Re: RFC: building a regression tracking bot for Linux kernel development

Greg KH <gregkh@xxxxxxxxxxxxxxxxxxx> · Fri, 23 Apr 2021 12:11:12 +0200

On Thu, Apr 22, 2021 at 09:16:40AM +0200, Thorsten Leemhuis wrote:
> Lo! As mentioned a few times recently I'm staring to build a bot for
> semi-automatic Linux kernel regressions tracking. Find below a rough
> description of how I imagine it's going to work. That way I want to give
> everyone a chance to influence things before I'm starting to code for
> real. Early feedback will help to build something that's acceptable for
> the Linux kernel developer community and used in practice in the long
> run, and that's what I aim for.
> 
> I know, I know, "Talk is cheap. Show me the code.". But I had to think
> things through and write some of it down anyway, so no harm done in
> posting it as RFC. I CCed ksummit, as many maintainers hang out there
> and because this is a follow up to my former regression tracking work we
> discussed on both kernel and maintainers summit 2017; it fact it
> hopefully might be something for this year as well, we'll see, too early
> to tell.
> 
> So how will the "regzbot" work? The ideal case is simple:
> 
> Someone reports a regression to the recently created regressions mailing
> list(regressions@xxxxxxxxxxxxxxx). There the user includes a tag like this:
> > #regzb introduced: 94a632d91ad1 ("usc: xhbi-foo: check bar_params earlier")

That's great, but the ability for most people to track stuff down to the
commit id feels very low.  I would think that the "this no longer works"
is the bug report / regression, and eventually that can be tracked down
to "commit XXXX caused this" which is what you want to see above.

Or am I confused?

> That will make regzbot add the report to its list of regressions it
> tracks, which among other will make it store the mail's message-id
> (let's assume it's `xt6uzpqtaqru6pmh@earth.solsystem`). Ideally some
> developer within a few days will fix the regression with a patch. When
> doing so, they already often include a tag linking to the report:
> > Link: https://lore.kernel.org/r/xt6uzpqtaqru6pmh@earth.solsystem
> 
> 
> Regzbot will notice this tag refers to the regression it tracks and
> automatically close the entry for it.
> 
> That's it already. The regression was tracked with:
> 
>  * minimal overhead for the reporter
>  * no additional overhead for the developers – only something they ought
> to do already became more important

That's great, and for tracking commits that we know are bad (like a few
I see being reported against linux-next right now), that's wonderful and
a huge step forward.

But how are you going to track "issues that are not narrowed down to a
commit" with this?  Or is that not the goal here?

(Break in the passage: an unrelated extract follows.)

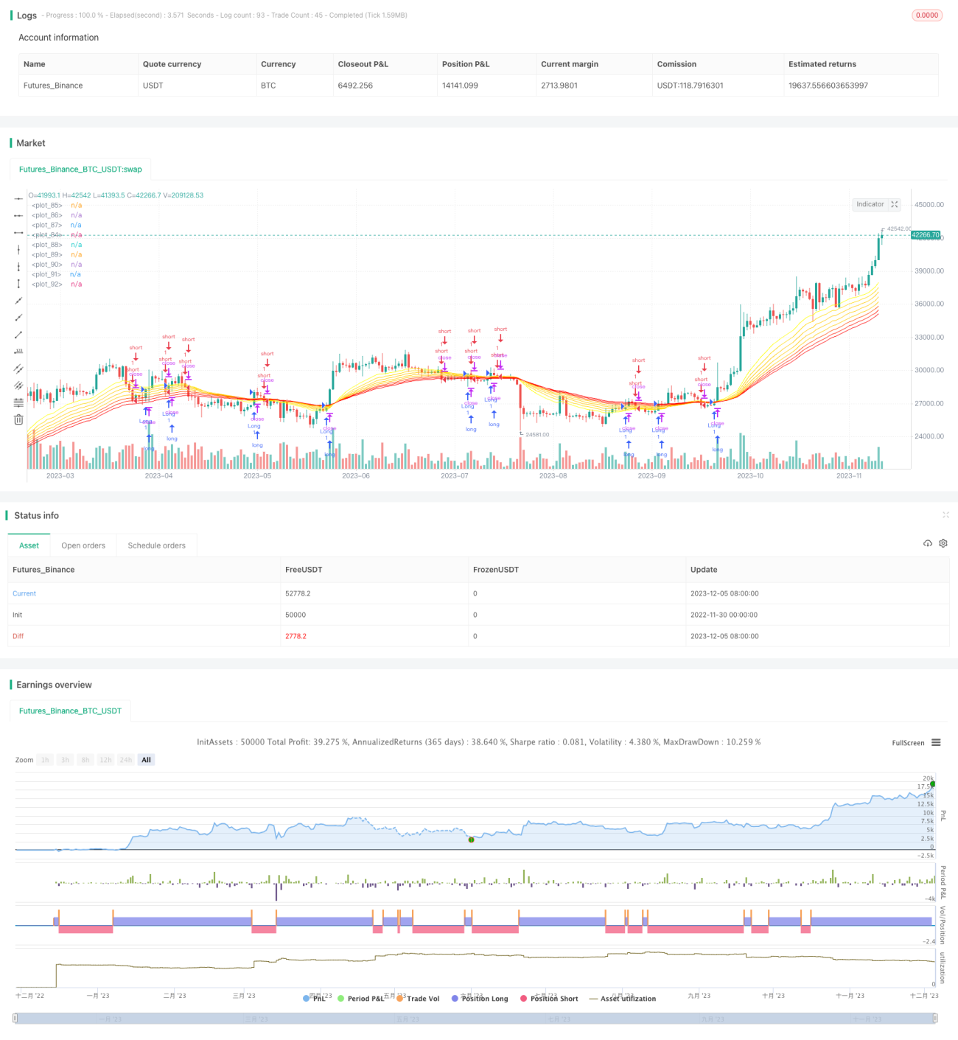958x1040 pixels.
Task: Click trash icon to delete drawings
Action: point(18,419)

Ah, I should have kept reading:

> That can't be all
> -----------------
> 
> Of course the world is more complicated than the simple example scenario
> above, as the devil is always in the details. The three most obvious
> problems the initial ideal scenario left aside:
> 
> * The reporter doesn't specify the #regzb tag at all. Regzbot can't do
> anything about it, it sadly won't have visionary power and a AI engine
> any time soon. Some human (for a while that often will be me) thus needs
> to reply with the tag with a proper reply-to to the report to make
> regboz track it.

Any specific format/tag we can use to help make this easier?  Or is that
just something that you are going to do "by hand" to start with?

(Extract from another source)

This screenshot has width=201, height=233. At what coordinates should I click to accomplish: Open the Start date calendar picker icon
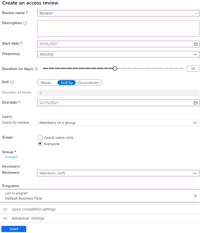(x=195, y=44)
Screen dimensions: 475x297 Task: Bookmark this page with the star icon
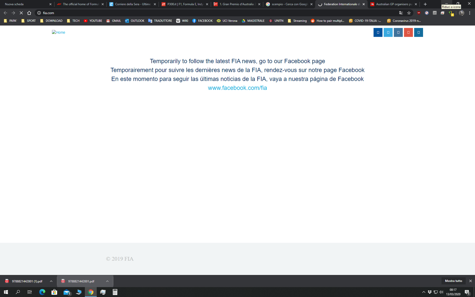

> * The commit causing the regression is unknown to the reporter. In that
> case the tag should mention the span when the regression was introduced:
> > #regzb introduced: v5.7..v5.8-rc1

Ah, "introduced", I should have read the whole email, my fault...

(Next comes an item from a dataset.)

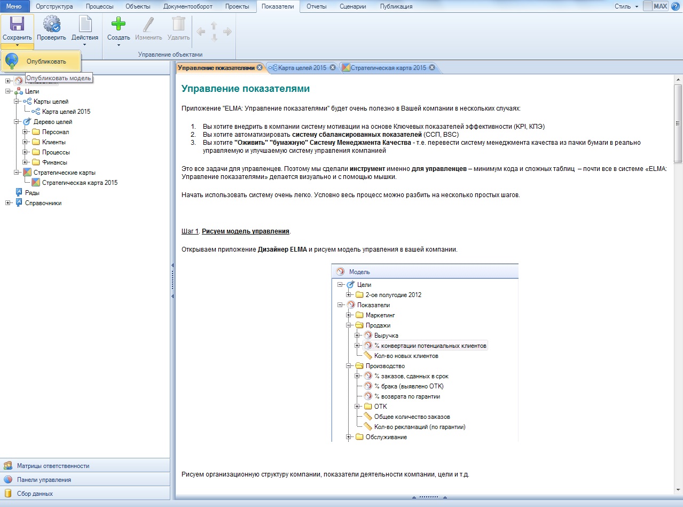
Task: Close the Управление показателями tab
Action: pos(260,67)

> * The developer who fixes the issue forgets to place the "Link:" tag,
> which can't be added once committed. In that case some human needs to
> reply to the thread with the initial report with a tag like this:
> > #regzb Fixed-by: c39667ddcfd5 

nice!

>  * regression in stable and longterm kernels sometimes affect multiple
> versions, for example if a patch that works fine in mainline was
> backported to the longterm kernel 5.10 and 5.4 – but causes problems in
> both, as something required by the patch is missing in those lines. How
> this will be solved exactly remains to be seen, maybe like this:
> > #regzb Introduced: c39667ddcfd6 e39667ddcfd1 ("usc: xhbi-foo: check bar_params a little later again")
> 
>  Then regzbot can look those commits up and from that determine the
> affected versions. Obviously the reporter will likely not be aware of
> it, hence it's likely that the stable maintainer or the developer need
> to send a mail to make regzbot aware that this regression affects
> multiple versions.

This shouldn't be that big of an issue, as the stable maintainers have
simple tools that can show "what releases was this commit in" today,
which is what we use to track what commits need to be backported where.

I can give you a copy of my tools off-line if you are curious about this
and think it's worth adding to your tool.

Oh, and many thanks for doing this, I think this looks great.

greg k-h